日本版
6シグマ
社長さんへの手紙

息子さんの後継者育成
10年計画の検討から始めよう!

  先日お伺いした際、体調を崩されたとお聞きしましたがその後いかがですか。このような時に、こんな話をするのも恐縮ですが、良い機会だと思いますのでお便りします。  社長さんは、ご自分でも考えておられる通り、まだまだ十分元気に働いて戴けると思います。しかし、同族会社ということで、息子さんへの事業承継の準備を検討され始めてはどうでしょうか。息子さんは44歳、10年くらいはかけるつもりで、じっくり取り組む丁度いいタイミングだと思います。


現場の実務経験のための
ローテーション計画を!
  事業の承継といっても色々なことがあります。先ず、息子さんへの次期社長としての心構えの教育です。従業員への通達のタイミングにも配慮が必要です。事業全体の売り上げや利益見通しも見直す必要があるでしょう。そのためには、現在の基本方針の見直しも必要です。株式会社ですから、持ち株の分配も課題になります。全体を見渡しながら、計画的に準備を始めていく必要があります。
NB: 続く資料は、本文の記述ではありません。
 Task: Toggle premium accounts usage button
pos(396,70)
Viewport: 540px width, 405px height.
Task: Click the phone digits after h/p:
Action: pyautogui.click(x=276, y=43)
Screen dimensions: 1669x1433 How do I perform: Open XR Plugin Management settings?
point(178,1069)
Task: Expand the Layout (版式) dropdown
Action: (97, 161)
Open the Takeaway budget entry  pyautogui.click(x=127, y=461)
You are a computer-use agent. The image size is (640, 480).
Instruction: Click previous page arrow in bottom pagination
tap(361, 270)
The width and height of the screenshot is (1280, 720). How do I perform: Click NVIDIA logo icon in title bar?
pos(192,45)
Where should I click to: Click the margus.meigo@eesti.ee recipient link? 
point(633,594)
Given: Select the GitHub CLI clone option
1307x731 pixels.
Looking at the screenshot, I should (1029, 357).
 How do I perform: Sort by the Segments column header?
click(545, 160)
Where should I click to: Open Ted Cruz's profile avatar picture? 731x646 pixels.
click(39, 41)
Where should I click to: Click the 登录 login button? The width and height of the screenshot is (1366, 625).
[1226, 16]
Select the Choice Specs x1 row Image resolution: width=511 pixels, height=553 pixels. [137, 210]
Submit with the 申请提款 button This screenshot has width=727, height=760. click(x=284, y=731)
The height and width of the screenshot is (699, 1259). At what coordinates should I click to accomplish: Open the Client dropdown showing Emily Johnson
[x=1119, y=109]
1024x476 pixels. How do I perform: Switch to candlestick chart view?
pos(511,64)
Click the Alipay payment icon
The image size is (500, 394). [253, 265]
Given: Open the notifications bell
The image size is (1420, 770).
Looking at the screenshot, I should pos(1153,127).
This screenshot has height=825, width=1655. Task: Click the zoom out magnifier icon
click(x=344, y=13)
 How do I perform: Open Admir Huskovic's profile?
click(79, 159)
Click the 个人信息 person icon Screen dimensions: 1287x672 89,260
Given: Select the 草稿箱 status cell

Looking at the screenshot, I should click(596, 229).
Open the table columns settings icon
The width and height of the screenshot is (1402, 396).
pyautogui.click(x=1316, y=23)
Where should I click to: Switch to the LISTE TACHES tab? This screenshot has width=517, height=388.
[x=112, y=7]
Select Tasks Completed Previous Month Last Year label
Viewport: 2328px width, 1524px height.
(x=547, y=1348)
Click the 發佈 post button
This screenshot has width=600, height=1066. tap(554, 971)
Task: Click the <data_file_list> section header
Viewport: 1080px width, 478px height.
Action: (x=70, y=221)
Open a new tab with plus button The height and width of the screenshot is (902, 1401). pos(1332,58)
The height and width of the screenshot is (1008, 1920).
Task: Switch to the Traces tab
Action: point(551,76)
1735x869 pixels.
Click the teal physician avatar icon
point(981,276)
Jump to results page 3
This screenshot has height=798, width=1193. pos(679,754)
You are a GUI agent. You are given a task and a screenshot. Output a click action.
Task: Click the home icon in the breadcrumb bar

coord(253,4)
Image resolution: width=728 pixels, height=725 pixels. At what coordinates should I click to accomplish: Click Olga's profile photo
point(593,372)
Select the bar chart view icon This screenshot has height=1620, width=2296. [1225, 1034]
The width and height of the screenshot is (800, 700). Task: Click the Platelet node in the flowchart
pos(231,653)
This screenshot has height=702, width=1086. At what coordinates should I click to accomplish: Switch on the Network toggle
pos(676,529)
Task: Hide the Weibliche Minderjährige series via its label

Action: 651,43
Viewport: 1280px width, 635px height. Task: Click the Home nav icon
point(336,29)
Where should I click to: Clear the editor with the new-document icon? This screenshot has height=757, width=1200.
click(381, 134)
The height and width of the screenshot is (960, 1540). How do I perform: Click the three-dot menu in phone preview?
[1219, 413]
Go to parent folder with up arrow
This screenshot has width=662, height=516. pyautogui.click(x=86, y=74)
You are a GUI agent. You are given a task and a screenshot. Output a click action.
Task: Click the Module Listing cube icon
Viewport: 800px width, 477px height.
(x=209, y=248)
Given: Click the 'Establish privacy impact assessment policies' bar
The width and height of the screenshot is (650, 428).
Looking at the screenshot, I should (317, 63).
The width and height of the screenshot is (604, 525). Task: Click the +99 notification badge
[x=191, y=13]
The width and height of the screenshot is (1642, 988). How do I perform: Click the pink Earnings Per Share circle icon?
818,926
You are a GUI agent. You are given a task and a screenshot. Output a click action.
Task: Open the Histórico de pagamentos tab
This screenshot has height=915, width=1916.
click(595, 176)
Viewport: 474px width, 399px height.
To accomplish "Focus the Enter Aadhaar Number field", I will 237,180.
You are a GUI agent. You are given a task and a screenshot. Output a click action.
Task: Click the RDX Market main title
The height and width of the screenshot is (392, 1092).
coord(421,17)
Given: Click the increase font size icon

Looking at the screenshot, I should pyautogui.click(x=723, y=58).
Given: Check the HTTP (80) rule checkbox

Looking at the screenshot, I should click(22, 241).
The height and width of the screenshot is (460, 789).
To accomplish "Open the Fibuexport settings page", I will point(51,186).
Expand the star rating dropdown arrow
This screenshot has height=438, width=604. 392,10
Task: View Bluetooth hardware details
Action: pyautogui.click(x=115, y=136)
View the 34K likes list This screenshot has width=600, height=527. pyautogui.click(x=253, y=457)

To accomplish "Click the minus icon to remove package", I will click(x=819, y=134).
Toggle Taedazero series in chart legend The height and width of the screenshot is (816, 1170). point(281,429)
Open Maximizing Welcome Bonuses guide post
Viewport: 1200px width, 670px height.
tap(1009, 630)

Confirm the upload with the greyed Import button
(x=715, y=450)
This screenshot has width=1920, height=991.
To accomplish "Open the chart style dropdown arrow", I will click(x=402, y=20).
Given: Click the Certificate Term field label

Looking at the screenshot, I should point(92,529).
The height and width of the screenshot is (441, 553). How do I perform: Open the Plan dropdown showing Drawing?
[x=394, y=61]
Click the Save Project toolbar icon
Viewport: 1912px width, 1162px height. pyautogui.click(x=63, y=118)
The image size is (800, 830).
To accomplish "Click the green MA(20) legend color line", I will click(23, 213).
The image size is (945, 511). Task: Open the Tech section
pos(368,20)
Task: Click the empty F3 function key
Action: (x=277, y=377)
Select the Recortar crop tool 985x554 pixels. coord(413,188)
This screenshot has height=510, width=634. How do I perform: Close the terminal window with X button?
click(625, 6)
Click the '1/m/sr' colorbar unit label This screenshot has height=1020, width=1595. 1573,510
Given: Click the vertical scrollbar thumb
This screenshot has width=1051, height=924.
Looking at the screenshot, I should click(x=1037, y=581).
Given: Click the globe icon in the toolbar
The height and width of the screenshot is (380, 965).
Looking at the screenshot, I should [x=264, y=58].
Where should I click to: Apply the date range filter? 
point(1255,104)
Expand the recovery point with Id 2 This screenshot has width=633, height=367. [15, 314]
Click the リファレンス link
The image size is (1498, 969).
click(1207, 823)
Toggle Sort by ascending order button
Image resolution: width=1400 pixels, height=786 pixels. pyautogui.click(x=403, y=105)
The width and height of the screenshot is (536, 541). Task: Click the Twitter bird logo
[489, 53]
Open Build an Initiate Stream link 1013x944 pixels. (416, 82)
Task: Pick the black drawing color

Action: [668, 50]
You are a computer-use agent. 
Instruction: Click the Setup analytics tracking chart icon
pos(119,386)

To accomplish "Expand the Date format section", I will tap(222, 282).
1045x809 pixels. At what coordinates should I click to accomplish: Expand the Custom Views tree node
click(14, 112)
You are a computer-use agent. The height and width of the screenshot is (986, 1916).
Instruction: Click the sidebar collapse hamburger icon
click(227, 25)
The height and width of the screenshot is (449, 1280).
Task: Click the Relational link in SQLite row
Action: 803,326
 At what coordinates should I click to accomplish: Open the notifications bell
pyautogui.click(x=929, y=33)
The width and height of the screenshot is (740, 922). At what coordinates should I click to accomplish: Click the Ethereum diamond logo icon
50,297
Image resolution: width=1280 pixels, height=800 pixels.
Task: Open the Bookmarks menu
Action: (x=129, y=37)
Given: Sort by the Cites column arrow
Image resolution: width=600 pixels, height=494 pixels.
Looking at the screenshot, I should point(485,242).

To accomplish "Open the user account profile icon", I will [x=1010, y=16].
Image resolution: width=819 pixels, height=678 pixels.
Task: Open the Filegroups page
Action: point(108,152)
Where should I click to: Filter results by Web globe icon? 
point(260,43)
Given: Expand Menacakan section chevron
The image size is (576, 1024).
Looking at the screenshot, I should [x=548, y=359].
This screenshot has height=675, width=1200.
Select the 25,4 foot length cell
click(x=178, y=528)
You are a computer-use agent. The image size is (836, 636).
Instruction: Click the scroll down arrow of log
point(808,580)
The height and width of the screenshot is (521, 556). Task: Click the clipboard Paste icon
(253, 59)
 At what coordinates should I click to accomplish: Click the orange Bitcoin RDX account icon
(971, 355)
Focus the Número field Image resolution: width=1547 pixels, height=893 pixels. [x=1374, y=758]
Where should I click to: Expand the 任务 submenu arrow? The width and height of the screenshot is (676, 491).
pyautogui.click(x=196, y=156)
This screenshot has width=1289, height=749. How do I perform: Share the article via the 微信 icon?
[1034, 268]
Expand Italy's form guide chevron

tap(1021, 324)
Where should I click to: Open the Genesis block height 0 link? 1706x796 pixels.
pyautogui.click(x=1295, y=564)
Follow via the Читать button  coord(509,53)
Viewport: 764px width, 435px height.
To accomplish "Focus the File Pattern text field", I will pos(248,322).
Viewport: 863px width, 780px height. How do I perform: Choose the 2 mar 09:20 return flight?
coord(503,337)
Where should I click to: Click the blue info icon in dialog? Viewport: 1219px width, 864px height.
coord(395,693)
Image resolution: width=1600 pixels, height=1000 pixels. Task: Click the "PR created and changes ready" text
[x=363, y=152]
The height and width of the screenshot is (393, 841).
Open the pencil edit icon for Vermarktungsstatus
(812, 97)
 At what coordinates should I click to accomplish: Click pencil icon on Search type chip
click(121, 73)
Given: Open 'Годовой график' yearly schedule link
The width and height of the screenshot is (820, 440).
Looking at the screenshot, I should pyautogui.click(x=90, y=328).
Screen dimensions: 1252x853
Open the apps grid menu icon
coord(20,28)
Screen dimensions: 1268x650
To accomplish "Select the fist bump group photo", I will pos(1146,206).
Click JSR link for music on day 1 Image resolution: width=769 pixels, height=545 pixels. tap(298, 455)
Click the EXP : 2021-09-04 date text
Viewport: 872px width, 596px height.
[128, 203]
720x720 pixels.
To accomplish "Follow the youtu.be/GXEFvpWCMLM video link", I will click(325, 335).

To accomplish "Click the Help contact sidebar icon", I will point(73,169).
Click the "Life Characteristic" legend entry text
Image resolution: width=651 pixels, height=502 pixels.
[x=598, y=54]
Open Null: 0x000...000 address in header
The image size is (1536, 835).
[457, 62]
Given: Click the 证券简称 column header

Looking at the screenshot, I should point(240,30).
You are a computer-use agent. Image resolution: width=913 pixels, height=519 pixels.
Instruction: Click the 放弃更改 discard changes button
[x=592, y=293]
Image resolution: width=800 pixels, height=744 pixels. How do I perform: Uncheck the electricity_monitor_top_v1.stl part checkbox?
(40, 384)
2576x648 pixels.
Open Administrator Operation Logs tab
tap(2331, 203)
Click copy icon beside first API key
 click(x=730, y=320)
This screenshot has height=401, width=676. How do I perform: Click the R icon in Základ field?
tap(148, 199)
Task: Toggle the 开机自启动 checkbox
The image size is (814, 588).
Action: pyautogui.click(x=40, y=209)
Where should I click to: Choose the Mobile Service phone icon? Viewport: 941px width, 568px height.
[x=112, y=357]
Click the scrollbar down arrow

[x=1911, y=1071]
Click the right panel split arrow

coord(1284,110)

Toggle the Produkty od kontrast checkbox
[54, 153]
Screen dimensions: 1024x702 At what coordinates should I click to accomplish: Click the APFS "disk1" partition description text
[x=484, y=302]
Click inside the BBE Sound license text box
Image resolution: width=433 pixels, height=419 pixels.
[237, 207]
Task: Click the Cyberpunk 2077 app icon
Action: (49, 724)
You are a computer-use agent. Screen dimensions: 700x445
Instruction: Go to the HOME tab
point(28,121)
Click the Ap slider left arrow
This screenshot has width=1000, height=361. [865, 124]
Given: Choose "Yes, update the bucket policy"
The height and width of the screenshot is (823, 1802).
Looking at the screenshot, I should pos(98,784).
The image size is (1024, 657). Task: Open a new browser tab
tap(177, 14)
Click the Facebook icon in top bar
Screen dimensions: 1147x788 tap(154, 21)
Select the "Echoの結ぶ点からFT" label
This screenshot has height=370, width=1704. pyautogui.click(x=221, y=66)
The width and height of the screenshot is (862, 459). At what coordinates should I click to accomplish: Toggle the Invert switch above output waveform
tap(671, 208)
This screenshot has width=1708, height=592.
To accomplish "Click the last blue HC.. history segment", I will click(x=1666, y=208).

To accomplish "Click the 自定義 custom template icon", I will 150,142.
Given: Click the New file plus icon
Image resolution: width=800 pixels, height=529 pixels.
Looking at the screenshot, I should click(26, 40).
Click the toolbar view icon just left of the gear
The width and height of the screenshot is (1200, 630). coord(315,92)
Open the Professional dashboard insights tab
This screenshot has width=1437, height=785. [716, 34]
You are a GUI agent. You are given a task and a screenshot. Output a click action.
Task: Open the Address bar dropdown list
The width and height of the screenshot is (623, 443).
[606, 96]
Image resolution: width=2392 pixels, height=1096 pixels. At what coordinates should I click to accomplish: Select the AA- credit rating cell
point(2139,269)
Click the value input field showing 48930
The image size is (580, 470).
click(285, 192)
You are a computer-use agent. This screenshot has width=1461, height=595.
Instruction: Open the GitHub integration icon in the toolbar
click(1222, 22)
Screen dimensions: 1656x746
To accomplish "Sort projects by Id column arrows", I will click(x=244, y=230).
 先ずは、後継者としての実務教育です。息子さんの年齢からして、他社で経験を積ませるより、社内での教育が中心になりますね。社内での教育は、10年間のローテーションで、計画的に幅広く経験を積ませることです。それぞれの職場では、実務に専念させ、同時に問題の発見と改善に取り組んでもらうことです。特に、工場の製造設備や運搬用車輌、原材料や製品の在庫は、メーカーとしての会社の大事な財産です。こうした財産がどのように管理されているか、その実態を把握させ、業務改善をリードしてもらいましょう。
 経理財務については、帳簿の記帳から始めてもらいましょう。今は、簡便なソフトがあります。それを使って、実際に経費の管理をしてもらう。どのようにお金が動いているか理解することが大切です。製品の売上、コストの把握も欠かせません。資金繰りのための財務書評の見方も絶対にマスターしてもらいましょう。

  次期社長として、大きく視野を広めるためには外部の経営者セミナーへの参加が良いと思います。終業後や休日に開催されるセミナーもあります。自社に閉じこもらず、他社の経営幹部と話し合い、パイプを作ることも将来役に立ちます。時間的余裕があれば、中小企業大学校の経営後継者研修もあります。息子さんが外部のセミナー等に参加できるのは、社長さんが元気でサポートできる間です。早速始めてはいかがでしょうか。(2007.12.1中小企業診断士 加藤文男)


「日本版6シグマ」からの提案
同族会社の社長が後継者の決定と育成に
あせらなくてもいい「3つの理由」!

 日本のみならず、世界の中小企業の中には同族会社が多い。同族会社は、複雑な家族間の人間関係があり、後継者についても適正な資質評価や能力育成プロセスを踏まず決定されることが多い。だが、次世代のために、よりよい会社をつくるという目標と情熱を持って、経営し、後継者を育成しようとしている同族会社もある。

 ジャック・ウルチも、適正な手続きを踏まず経営されるような同族会社は専門外だと思っていたが、同族会社にも「6シグマ経営」が役立っていることが多いことに気づいて、非常にうれしく思ったと語っている。
 ここでは、彼の「同族会社の社長が後継者の決定と育成にそうあせらなくてもいい」という「3つの理由」を紹介しておきたいと思う。
 第一は、成長の速度は人によって異なるということである。息子を後継者にすると腹を決めたが、時間がたっても期待ほど成長が見られない場合もある。やはり候補者としていろいろな仕事につかせ、観察し、その上で最終的に判断すればいい。
 第二は、息子といえども、早く後継者にすると発表してしまうと会社を混乱に陥れる可能性があるということである。あんな息子が社長ではとではやっていけないと有能な人が辞めていく。それは止むをえないとしても、その代りとなる人材を育てておかなければならないが、それには時間がかかる。
 最後に、社長長自身、すばらしい業績を上げ、仕事を楽しんでいるなら、早く引退してしまうつもりはないだろうということである。何十年と会社の第一線に立ち、会社を発展させてきた、社長としての先見性と能力からして、後継者問題についても秘めた考えを持っているはずだ。それは後継者にも社員にもいずれ理解し、納得してもらえるものであるに違いない。